Le moral des consommateurs américains a bondi en mai à son niveau le plus élevé depuis plus de quatre ans en raison de l’optimisme ambiant sur les perspectives du marché du travail, montrent les résultats définitifs de l’enquête mensuelle Thomson Reuters-Université du Michigan publiés vendredi. L’indice de confiance a atteint 79,3 contre 76,4 en avril. Il ressort à son plus haut depuis octobre 2007.
Le sentiment des consommateurs allemands est resté stable en juin, les ménages gardant le moral malgré une récente série d’indicateurs suggérant un ralentissement de l’activité de la première économie de la zone euro, a annoncé l’institut GfK. Cet indicateur avancé, calculé sur la base d’une enquête auprès d’environ 2.000 personnes, ressort à 5,7, comme en mai (chiffre révisé en hausse après une estimation initiale de 5,6), et contre un niveau de 5,6 anticipé par les économistes.
Les prix à la consommation «de base» ont légèrement augmenté sur un an en avril au Japon, en raison d’une hausse du poste énergétique, mais le rythme très modéré de l’inflation montre que la troisième économie mondiale n’est pas encore sortie du phénomène de déflation qui l’handicape depuis 20 ans. La Banque du Japon (BoJ) a fixé en février dernier un objectif d’inflation de 1%, décision.

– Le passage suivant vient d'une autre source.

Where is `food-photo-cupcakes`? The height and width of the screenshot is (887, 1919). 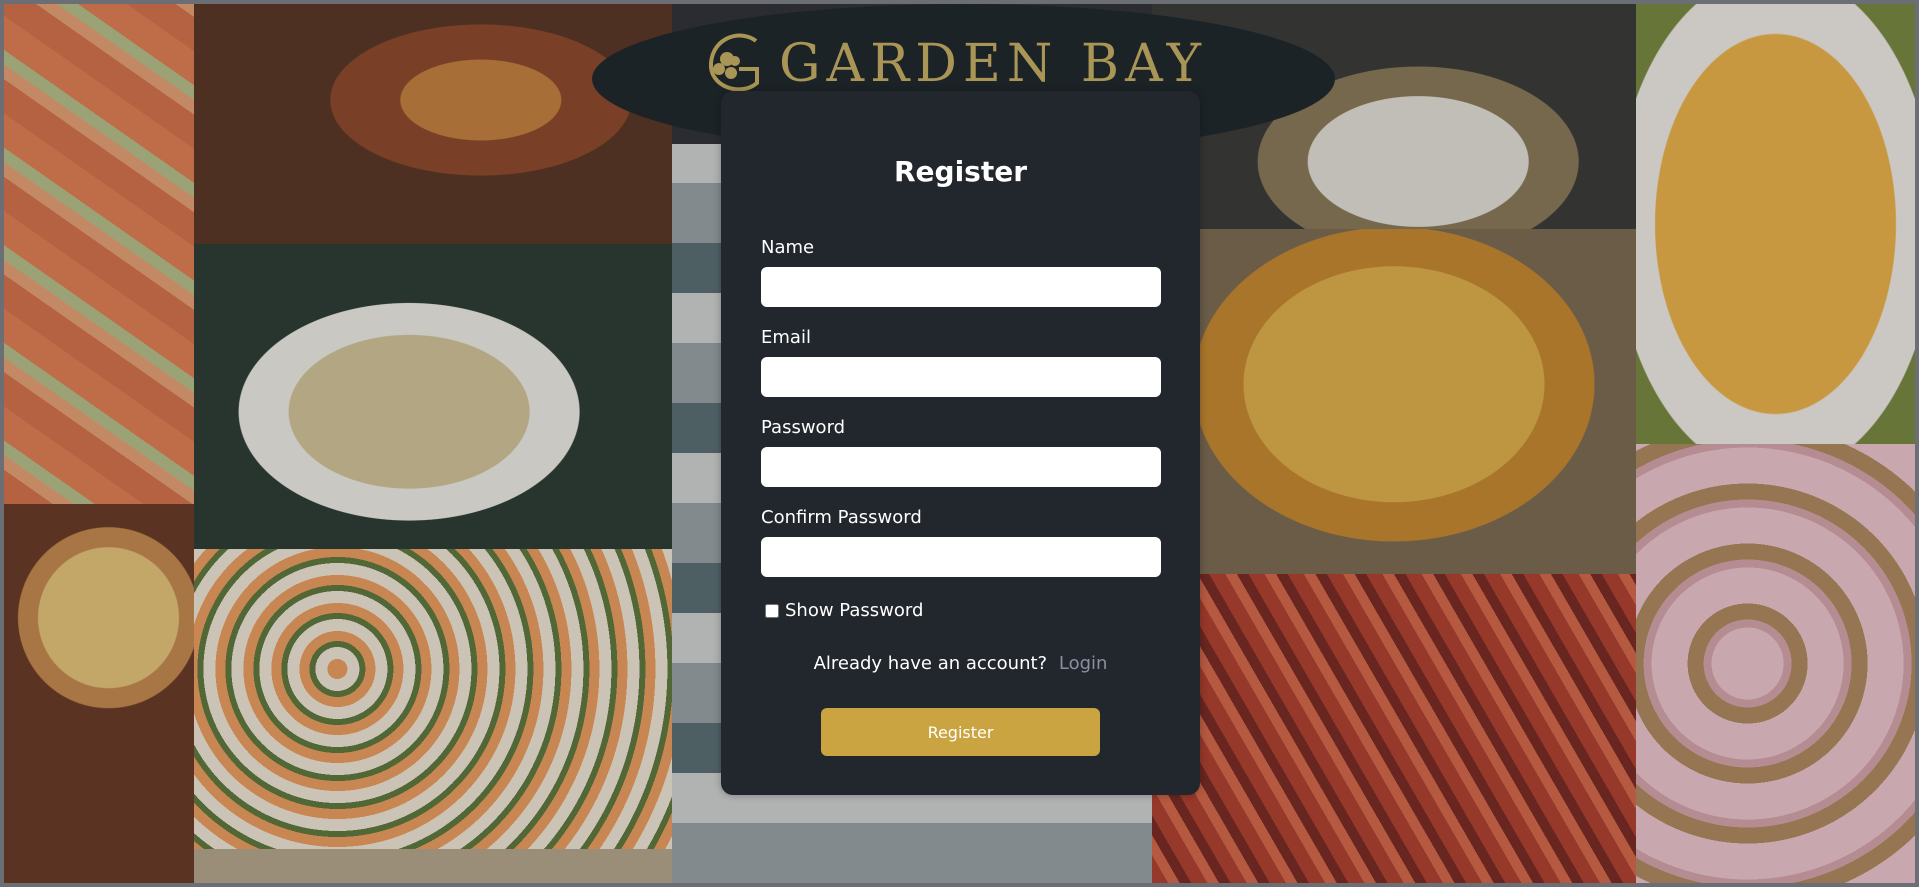 food-photo-cupcakes is located at coordinates (1776, 664).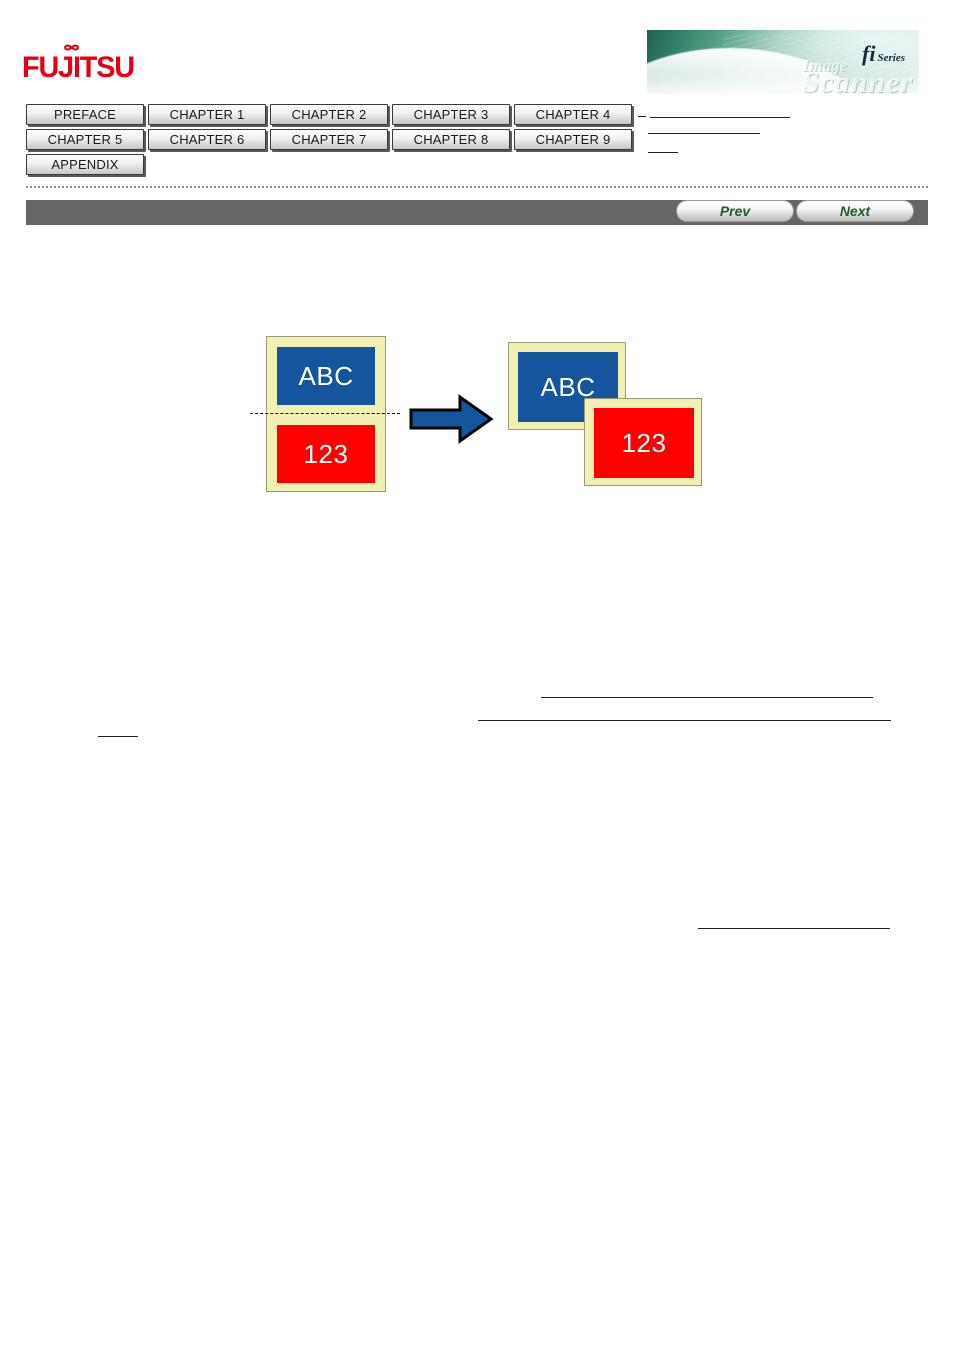  I want to click on nav-button-appendix: APPENDIX, so click(85, 164).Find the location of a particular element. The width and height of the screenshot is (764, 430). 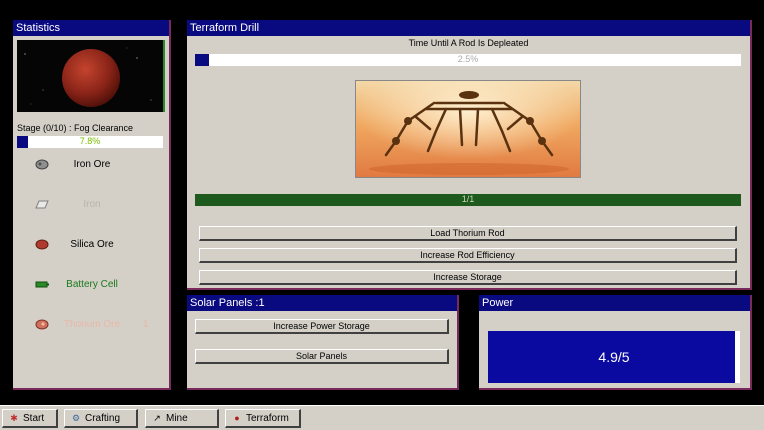

resource-row: Battery Cell is located at coordinates (91, 285).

L’Agence France Trésor annonce l’adjudication, le mardi 29 mai, d’un montant global compris entre 6,8 et 8,0 milliards d’euros de bons du Trésor (BTF). Cette opération portera sur 3,8 à 4,2 milliards d’euros de bons à 13 semaines qui arriveront à échéance le 30 août 2012, sur 1,1 milliard à 1,5 milliard d’euros de bons à 22 semaines à échéance du 31 octobre 2012, et sur 1,9 milliard à 2,3 milliards d’euros de bons à 52 semaines à échéance du 30 mai 2013.